“Before I entered the fray,” Olivia said, “[the home intruder Michael Abram] would have finished off George right then and there.” Aghast at what was happening, Olivia grabbed a fireplace poker and began striking the tall, straw-haired intruder with it....Not in that summary, but in the documentary, Olivia Harrison reveals that George spent a lot of his time preparing for death, following a religious conception about the importance of the way the soul departs from the body. And there he was that night — 2 years before he really did die, of cancer — framing his mind around dying well, and his wife clobbered the man with a poker.
“There was a moment during the struggle,” Olivia said, “that I noticed that this silk hanging we had on the wall was getting covered in blood, and I thought, He’s winning. He’s going to kill us. We have to step it up and do this.”...
“He told me that his mind focused on letting go, leaving his body in the way that he wanted to go,” Olivia said. “He thought that he was being murdered, and he didn’t want to die on someone else’s terms. He told me, ‘I was lying there, thinking, I can’t believe this is happening! Well, I’d better just start getting with God, preparing.’”...

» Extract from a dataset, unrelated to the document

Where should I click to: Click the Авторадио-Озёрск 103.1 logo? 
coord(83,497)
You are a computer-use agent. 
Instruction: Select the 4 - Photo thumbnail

“I was just so impressed by George when he told me that that was what he’d been thinking,” she said. “But I was not ready to be killed. That’s when I came in with the fire poker.”

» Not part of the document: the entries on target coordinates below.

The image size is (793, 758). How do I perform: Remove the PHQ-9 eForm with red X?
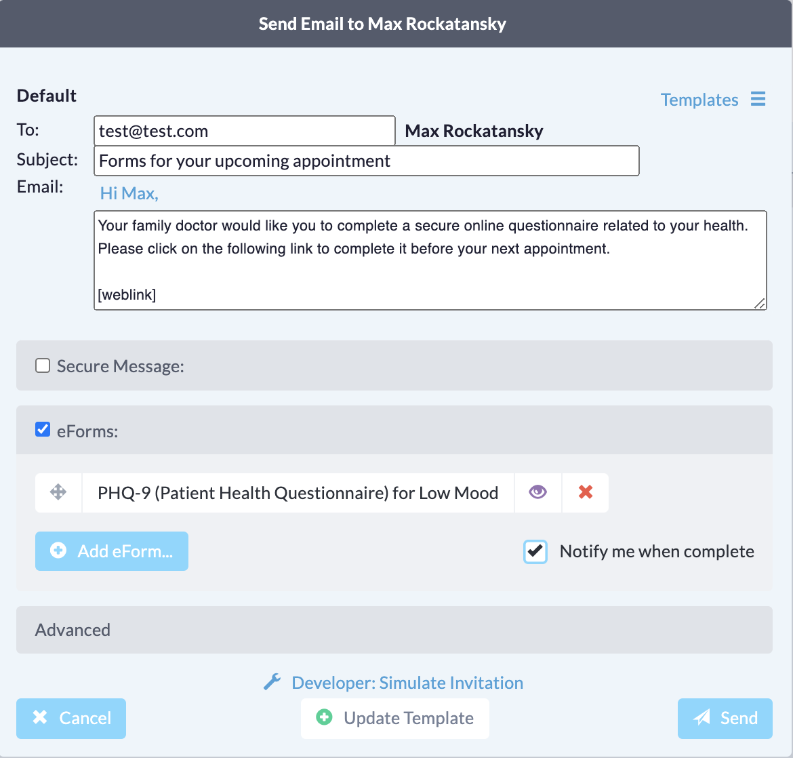[x=586, y=492]
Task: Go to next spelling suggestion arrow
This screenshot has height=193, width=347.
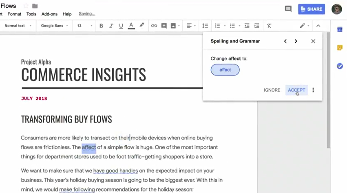Action: coord(296,41)
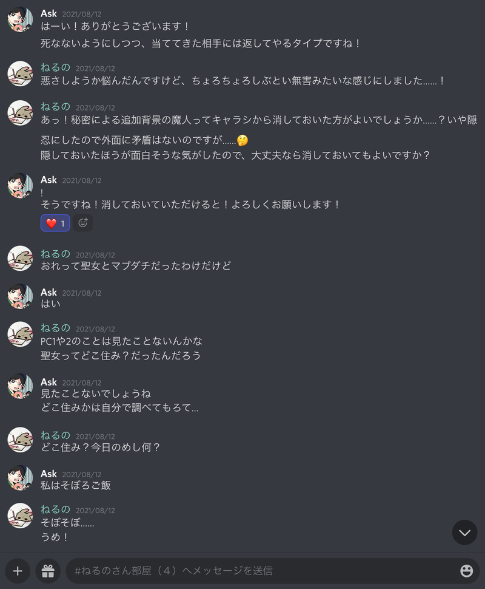The width and height of the screenshot is (485, 589).
Task: Click the thinking face emoji in message
Action: click(243, 140)
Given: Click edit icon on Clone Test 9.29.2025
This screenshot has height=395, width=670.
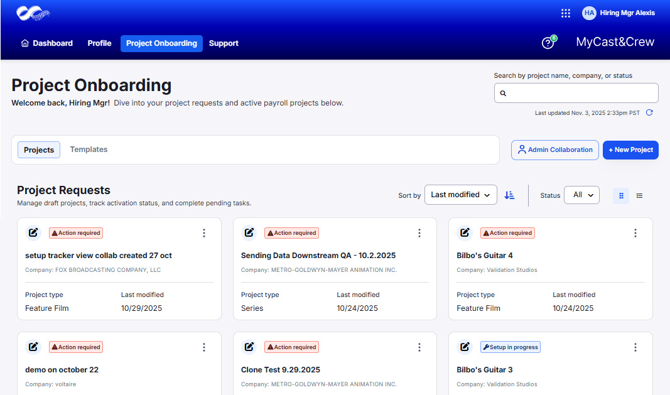Looking at the screenshot, I should [249, 347].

By the way, Abram was a schizophrenic. Acquitted in the criminal trial, he was confined for treatment and released after only 19 months. He said:
"People may find it hard to accept but with the help of the medication I'm on I am sure I can lead a normal life. I just want to be an ordinary bloke.... My illness was missed by almost all the doctors and nurses until I was turned out of a hospital while I was still very ill. If only the doctors had correctly identified my illness, it could have been avoided."And, indeed, not long after the attack, the British authorities apologized "after an inquiry found 'significant failings' in the care of" Abram:
"Had there been better integration between the mental health services in Knowsley, Merseyside Drugs Council and the Criminal Justice Liaison Service and, indeed, better communication with Michael Abram's mother, Mr Abram may have received more appropriate treatment."